The catalyst emulsion and heavy feedstock are preferably fed to the reactor in an amount sufficient to provide a weight ratio of catalyst metal to heavy feedstock of from about 50 ppm to about 1,000 ppm by weight.

Hydrogen from any suitable source may be fed to the process.

The reaction conditions can be listed in table 2 below:

TABLE 2

Reactor pressure	130-210 bar
		Reactor temperature	430℃-470℃
Conversion rate	Greater than or equal to 80 percent

In accordance with the present invention, unit 200 receives Vacuum Residuum (VR) in a slurry feed process. Additive particles can be added to VR and stirred, wherein the concentration of the additive particles is between 0.5% and 5% by weight of the feedstock. Preferably, the agitated slurry is pressurised to a high pressure, preferably above 200 bar, by a high pressure slurry pump. The slurry is additionally heated to an elevated temperature, preferably to above 400 ℃. Upstream, the catalyst emulsion, sulfur reagent, and hydrogen are injected into the slurry feed. After the slurry is heated by the slurry furnace, more hydrogen can be added as needed.
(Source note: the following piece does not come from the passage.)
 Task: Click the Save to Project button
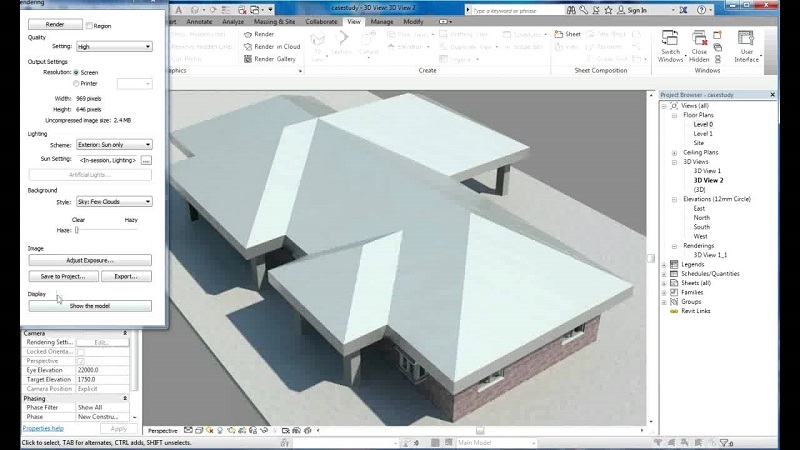pos(62,276)
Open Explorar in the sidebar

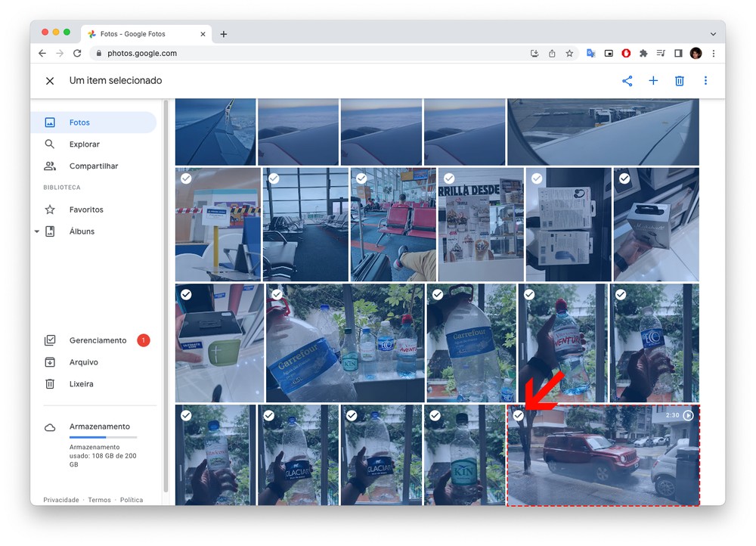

The total mixture of VR, organic additives, catalyst emulsion, sulfur reagent and hydrogen is introduced into the reactor and undergoes deep hydroconversion to yield the desired light materials. In the high pressure high temperature separator, most of the hydroconverted material is separated into vapors and, if desired, the vapors can be sent to subsequent units for hydrotreating and further hydrocracking.

At the same time, the separator bottoms in the form of a heavy slurry liquid can be sent to a vacuum distillation unit to recover any remaining light materials under vacuum, and the final remaining bottoms (which is unconverted bottoms) can be sent to a different type of process where it can be converted to solid materials.

Typical yields obtained from specific starting materials are listed in table 3 below:

TABLE 3

Raw materials	Weight (D)
		Vacuum residuum catalyst emulsion + coke additive flushing oil (HGO) hydrogen	1008-102.6-3.61.8-3
Total feed	112.4-116.6
		Product of

C1-C4H2OH2S+NH3Naphtha middle distillate VGO	7-91-23.4-4.016-2028-3440-45
		Total product (without tablets)	95.4-114
Unconverted residues or flakes	17-9

One of the units that can convert the bottom residue into a solid material may be a flaker unit. The resulting sheet may advantageously have the following composition:

TABLE 4

These flakes, which contain the remaining organic additives and the catalyst metals and metals in the feedstock that are scavenged by the additives according to the process of the present invention, can themselves be provided to the consumer as a source of useful metals, or the flakes can be used as fuel, or the flakes can be treated and the metals extracted to reuse the metals as process catalysts, etc.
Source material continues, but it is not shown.